*** Exercise material ***

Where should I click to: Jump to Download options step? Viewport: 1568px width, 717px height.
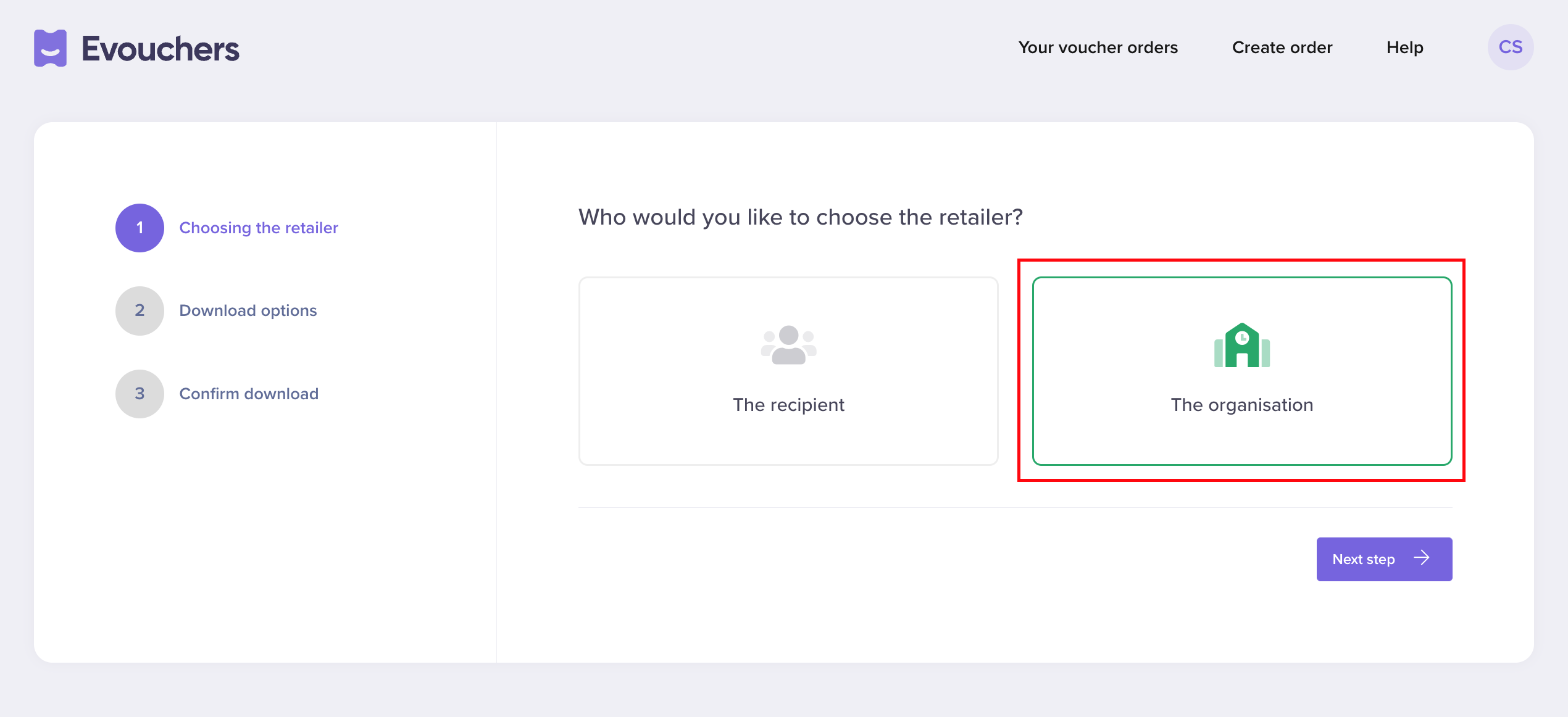[x=248, y=310]
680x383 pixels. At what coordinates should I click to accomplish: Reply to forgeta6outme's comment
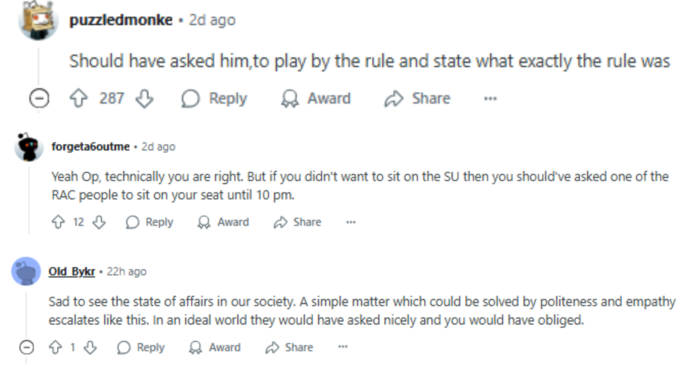(x=150, y=222)
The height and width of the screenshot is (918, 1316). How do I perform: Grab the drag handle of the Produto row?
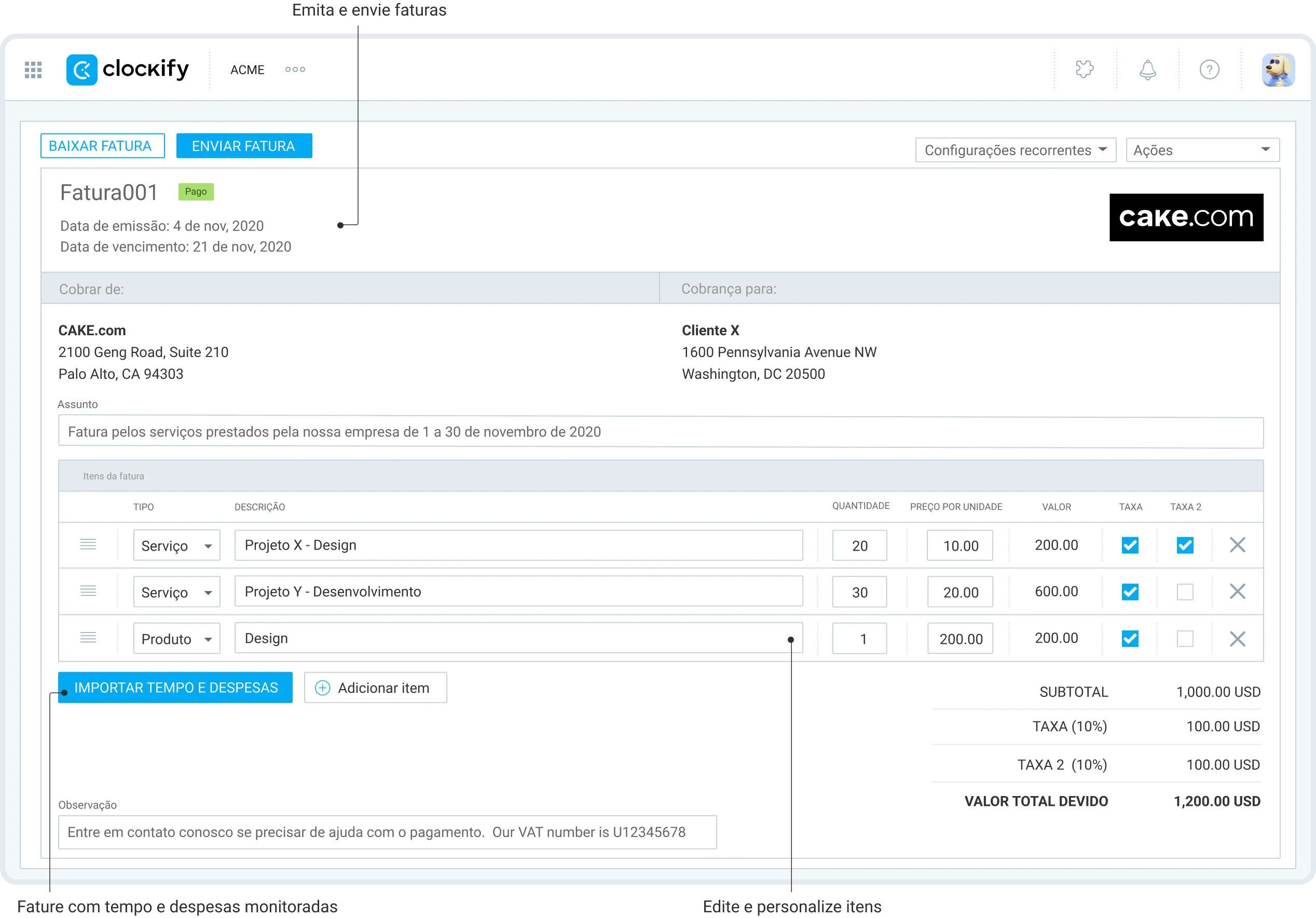tap(88, 638)
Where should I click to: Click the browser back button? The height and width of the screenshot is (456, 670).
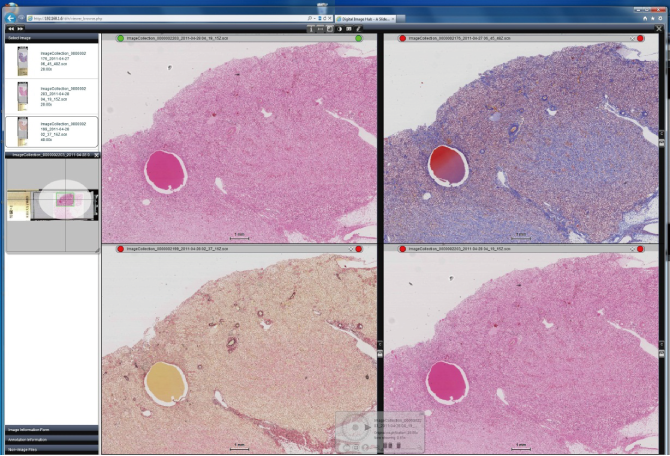pos(10,17)
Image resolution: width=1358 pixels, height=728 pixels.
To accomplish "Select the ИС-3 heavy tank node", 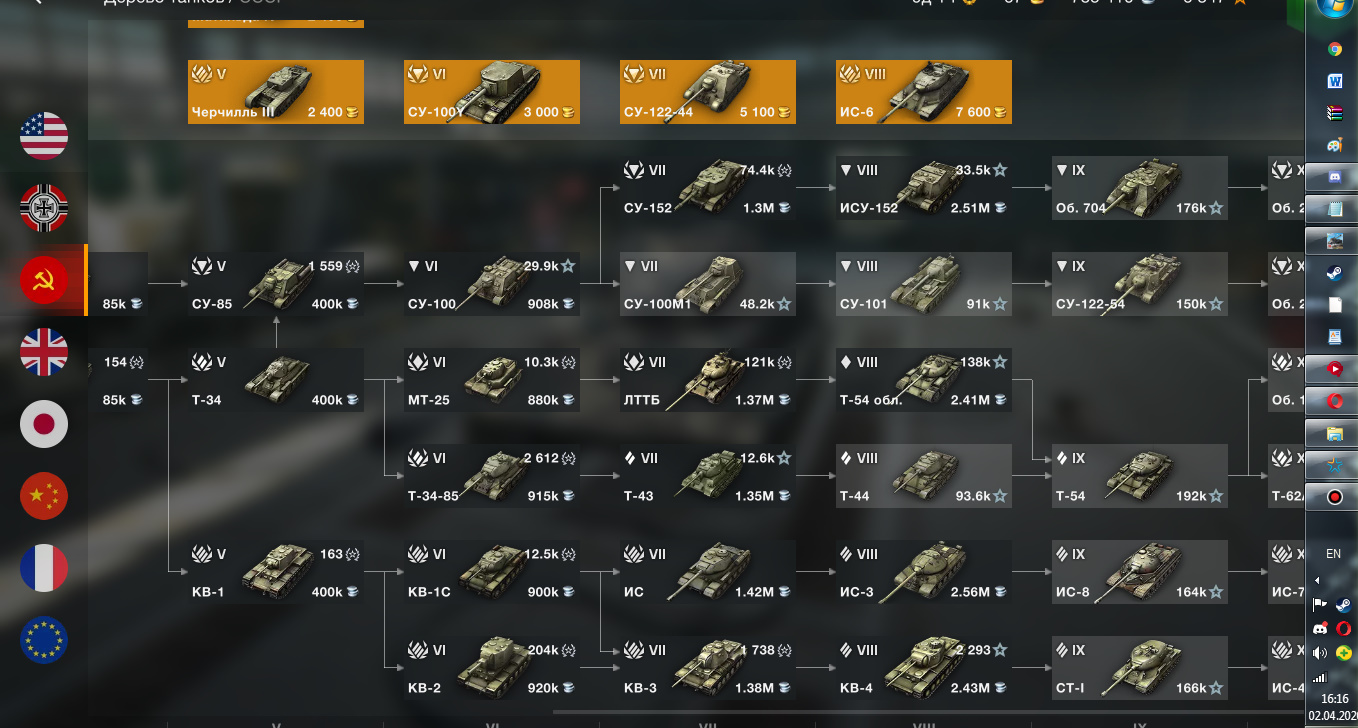I will click(924, 572).
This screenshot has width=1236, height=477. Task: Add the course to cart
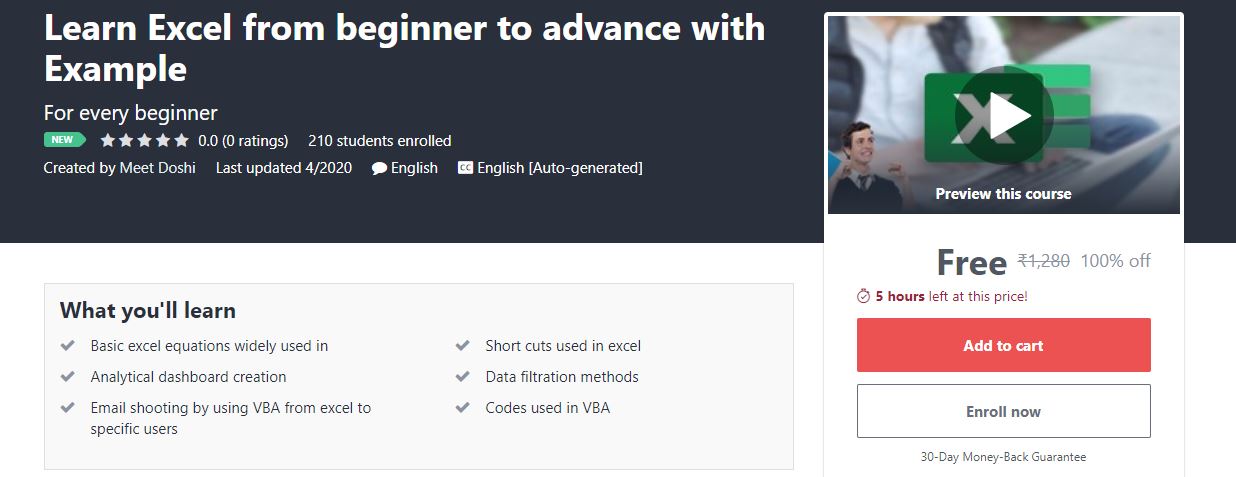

*** End of Exercise material ***

• [Problem description]: Set down word for word the lines from the opening of the entries above through the line that contains "Image resolution: width=1358", and omit every picture.

• [Result of this task]:
Where should I click to: Jump to Download options step? Viewport: 1568px width, 717px height.
[x=248, y=310]
680x383 pixels. At what coordinates should I click to accomplish: Reply to forgeta6outme's comment
(x=150, y=222)
The height and width of the screenshot is (918, 1316). How do I perform: Grab the drag handle of the Produto row?
tap(88, 638)
Where should I click to: Click the browser back button? The height and width of the screenshot is (456, 670).
pos(10,17)
Image resolution: width=1358 pixels, height=728 pixels.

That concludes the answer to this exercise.